Carlos Dunlap is going Pro Bowling with his 13.5 sacks.
Before he left the locker room one last time this season, Bengals left end Carlos Dunlap mused on the fates.
Thank you, fans for all of your support throughout this season.
"I was as still waiting for the Fat Lady to sing before I got too high or too low," Dunlap said. "Anything can happen. Anything did happen."
But going to the Pro Bowl also happened. Dunlap, voted a first alternate, got the word Thursday that he's replacing the Jets' Muhammad Wilkerson in the annual all-star game taking place this year Jan. 31 in Honolulu. It takes just a little bit of the sting from Saturday night's now-you-have-it-now-you-don't Wild Card loss to the Steelers.
"This helps and caps off the great season we had as a team," Dunlap texted Thursday afternoon.
It also capped off his break-through season on and off the field. He was named the Bengals Man of the Year for his work in the community.
The Hawaii venture is filling up. The number is now six, the most Bengals' Pro Bowlers since 1989. Dunlap, who'll take his parents on the trip, joins wide receiver A.J. Green, left tackle Andrew Whitworth, defensive tackle Geno Atkins, safety Reggie Nelson and tight end Tyler Eifert. It looks like Nelson, who injured his ankle Saturday night, is going to be a close call to make it.
Dunlap makes it as the first Bengals defensive end to go to the Pro Bowl since the late Coy Bacon went in 1976-77, even before Whitworth was born. At 34, Whitworth is the second oldest Bengals Pro Bowler behind the 35-year-old Bacon. Quarterback Ken Anderson was 33 in his fourth and last appearance in January of 1983.
"This was a goal of mine," Dunlap said. "I vowed not to go to Hawaii unless I was invited. Aloha!!!"

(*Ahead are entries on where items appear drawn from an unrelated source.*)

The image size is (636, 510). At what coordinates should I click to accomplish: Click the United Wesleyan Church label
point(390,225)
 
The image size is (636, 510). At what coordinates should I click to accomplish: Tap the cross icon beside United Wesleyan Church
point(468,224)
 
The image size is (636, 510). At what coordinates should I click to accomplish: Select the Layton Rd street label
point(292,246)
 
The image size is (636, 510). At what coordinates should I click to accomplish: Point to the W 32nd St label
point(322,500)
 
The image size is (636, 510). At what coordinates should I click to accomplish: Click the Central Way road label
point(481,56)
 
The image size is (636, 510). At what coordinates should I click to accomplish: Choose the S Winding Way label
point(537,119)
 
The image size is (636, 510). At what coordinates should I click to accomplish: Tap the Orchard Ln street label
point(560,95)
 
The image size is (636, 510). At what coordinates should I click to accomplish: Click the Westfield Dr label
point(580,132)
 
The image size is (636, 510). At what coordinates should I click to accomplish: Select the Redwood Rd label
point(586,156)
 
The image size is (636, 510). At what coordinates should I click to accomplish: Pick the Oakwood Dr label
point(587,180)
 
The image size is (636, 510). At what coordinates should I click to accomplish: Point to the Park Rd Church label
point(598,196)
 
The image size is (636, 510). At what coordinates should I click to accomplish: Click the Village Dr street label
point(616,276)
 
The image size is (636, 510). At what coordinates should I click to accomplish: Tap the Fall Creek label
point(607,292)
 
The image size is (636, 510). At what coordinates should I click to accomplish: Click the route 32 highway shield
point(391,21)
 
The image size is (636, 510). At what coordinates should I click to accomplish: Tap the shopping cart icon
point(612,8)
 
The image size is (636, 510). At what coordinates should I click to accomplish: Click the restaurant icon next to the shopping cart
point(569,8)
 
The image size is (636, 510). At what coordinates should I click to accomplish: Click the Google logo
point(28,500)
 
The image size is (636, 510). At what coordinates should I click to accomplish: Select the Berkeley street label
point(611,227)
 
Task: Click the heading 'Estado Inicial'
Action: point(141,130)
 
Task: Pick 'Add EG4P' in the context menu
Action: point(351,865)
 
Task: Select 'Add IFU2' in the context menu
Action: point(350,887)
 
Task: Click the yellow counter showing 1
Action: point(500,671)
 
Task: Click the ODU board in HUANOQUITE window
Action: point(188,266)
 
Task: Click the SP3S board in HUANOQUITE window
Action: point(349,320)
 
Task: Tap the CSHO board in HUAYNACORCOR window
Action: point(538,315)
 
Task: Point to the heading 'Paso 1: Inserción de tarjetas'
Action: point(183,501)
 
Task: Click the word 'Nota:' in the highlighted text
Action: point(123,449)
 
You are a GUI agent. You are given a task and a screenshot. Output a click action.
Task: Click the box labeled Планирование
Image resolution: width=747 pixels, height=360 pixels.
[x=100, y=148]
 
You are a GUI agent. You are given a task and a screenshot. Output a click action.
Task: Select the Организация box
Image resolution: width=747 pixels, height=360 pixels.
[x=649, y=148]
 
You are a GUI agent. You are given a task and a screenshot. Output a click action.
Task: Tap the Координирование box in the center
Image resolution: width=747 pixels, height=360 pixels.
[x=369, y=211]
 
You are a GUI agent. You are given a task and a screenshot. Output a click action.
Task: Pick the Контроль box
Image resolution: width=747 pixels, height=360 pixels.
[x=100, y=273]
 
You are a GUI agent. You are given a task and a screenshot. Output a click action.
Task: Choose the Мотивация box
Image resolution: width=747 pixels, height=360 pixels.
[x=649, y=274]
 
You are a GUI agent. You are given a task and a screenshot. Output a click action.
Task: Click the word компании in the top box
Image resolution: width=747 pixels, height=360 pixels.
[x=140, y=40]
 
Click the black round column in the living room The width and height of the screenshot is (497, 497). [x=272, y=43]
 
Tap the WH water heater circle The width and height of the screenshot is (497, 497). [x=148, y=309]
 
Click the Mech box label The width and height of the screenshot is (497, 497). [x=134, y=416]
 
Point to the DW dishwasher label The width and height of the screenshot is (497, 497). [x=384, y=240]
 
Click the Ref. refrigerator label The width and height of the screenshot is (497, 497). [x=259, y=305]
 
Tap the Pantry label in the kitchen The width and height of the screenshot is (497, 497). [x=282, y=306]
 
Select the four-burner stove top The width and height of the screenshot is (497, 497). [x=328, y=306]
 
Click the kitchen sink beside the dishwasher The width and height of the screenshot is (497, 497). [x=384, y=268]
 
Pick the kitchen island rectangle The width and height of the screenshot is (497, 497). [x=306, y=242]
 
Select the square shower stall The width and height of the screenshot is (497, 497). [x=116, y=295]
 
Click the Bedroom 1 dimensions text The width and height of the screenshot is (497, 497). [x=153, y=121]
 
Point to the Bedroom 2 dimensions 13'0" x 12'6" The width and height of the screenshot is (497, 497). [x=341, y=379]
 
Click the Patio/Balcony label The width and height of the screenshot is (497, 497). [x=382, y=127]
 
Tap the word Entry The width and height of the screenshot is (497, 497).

His team-record 13.5 sacks broke the ice, good for fourth best in the league behind Houston's J.J. Watt (17.5), Oakland's Khalil Mack (15), and Detroit's Ziggy Ansah (14.5). His goal at the beginning of the year was Michael Strahan's NFL-record 22.5 sacks, but the Pro Bowl came instead on a defense that set the Bengals' single-season scoring record when they allowed just 277 points.
It wasn't only Dunlap's sacks. Profootballfocus.com, which had Dunlap with 15 sacks to lead all 4-3 ends, charted him third in quarterback hits and fifth in forcing hurried throws. He also forced two fumbles, blocked two field goals, and his 21-yard dash of a fumble return broke open the San Francisco stalemate and led to a win in quarterback Andy Dalton's first NFL start.
And there is some unfinished business. Before he left the locker room, he had a quibble about the buzz calling his team out of control.
"That' what they say," Dunlap said. "A team that was out of control wouldn't have put themselves in position to win like we did."
But he's moving on. Goal-setting seems to work for him. So he's already got some new ones for the new year.
"Lead the league in sacks,' he said. "And be the No. 1 (overall) defense, not just the best scoring defense."